Vous n'en oubliez aucunement que les femmes de l'Islam ont, à travers le Coran et la Sunna, les mêmes droits que les hommes. Les femmes ont les yeux rivés sur la bénédiction d'Ilâh, sur notre peuple et vos craintes subjuguent la sagesse que le Coran et Muhammad nous ont enseignée.
Ilâh est puissante.
Certains hommes avaient presque... approuvé certains dires. On voyait en ces hommes le mutjahid qui dormait et, qui avec toutes leurs connaissances, acquiesçaient un changement. L’Islam n’avait rien de rétrograde et seuls quelques salafistes influents monopolisaient le débat.
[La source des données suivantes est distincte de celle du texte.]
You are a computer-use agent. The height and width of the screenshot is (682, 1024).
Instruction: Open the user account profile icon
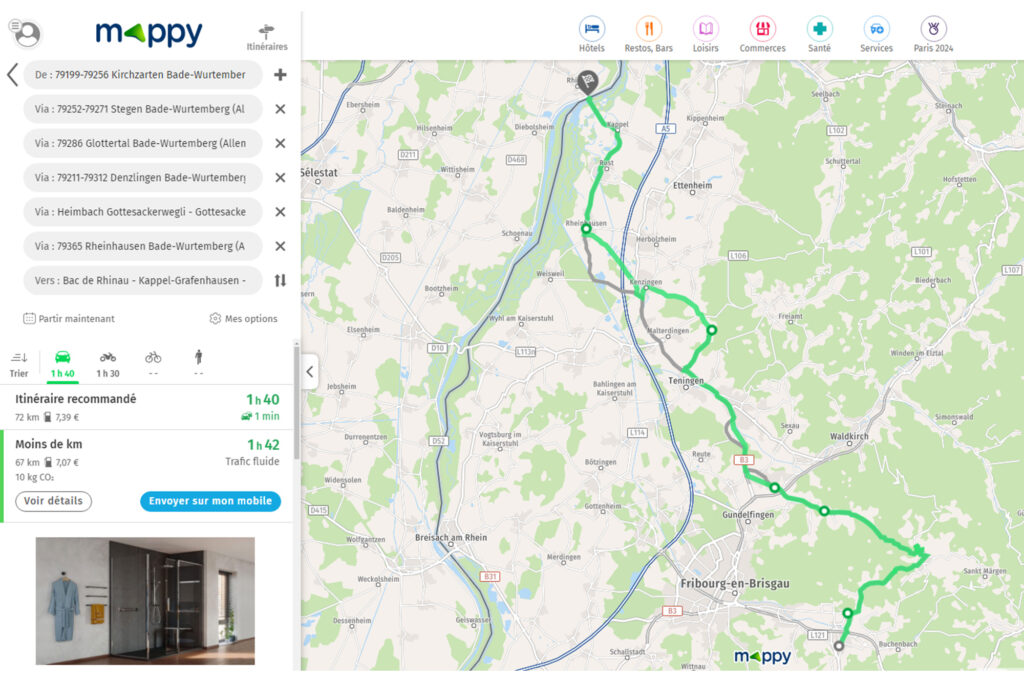(26, 33)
Mais point de débat prit place en ces lieux, elle décida de suivre ses convictions et quitta la mosquée, laissant derrière elle une assemblée qui, à présent, redévoilait pleinement ses différences internes, ne montrant plus aucune unité derrière l’homme au monologue.
Un homme jura et il y eut un silence honteux de l'autre côté du rideau.
Quant à elle, la porte s’ouvrit dans cette chaleur désertique qui coupe le souffle des non-initiés, cette impression de ne plus pouvoir respirer, alors que l’air s’engouffre dans les poumons et oxygène normalement.
En bas des escaliers, les femmes avaient déjà repris leurs fusils et attendaient en la regardant sortir de la mosquée. Elle s’arrêta en haut des marches et prit le temps de bien peser la situation.
Il y avait du vrai dans cette pensée d’une nation indissociable de la religion, mais Ilâh n’imposait pas et les traditions alliées à la pensée critique seraient mis en première ligne de l’organisation à venir.
Ijja inspira profondément, il y avait beaucoup à faire.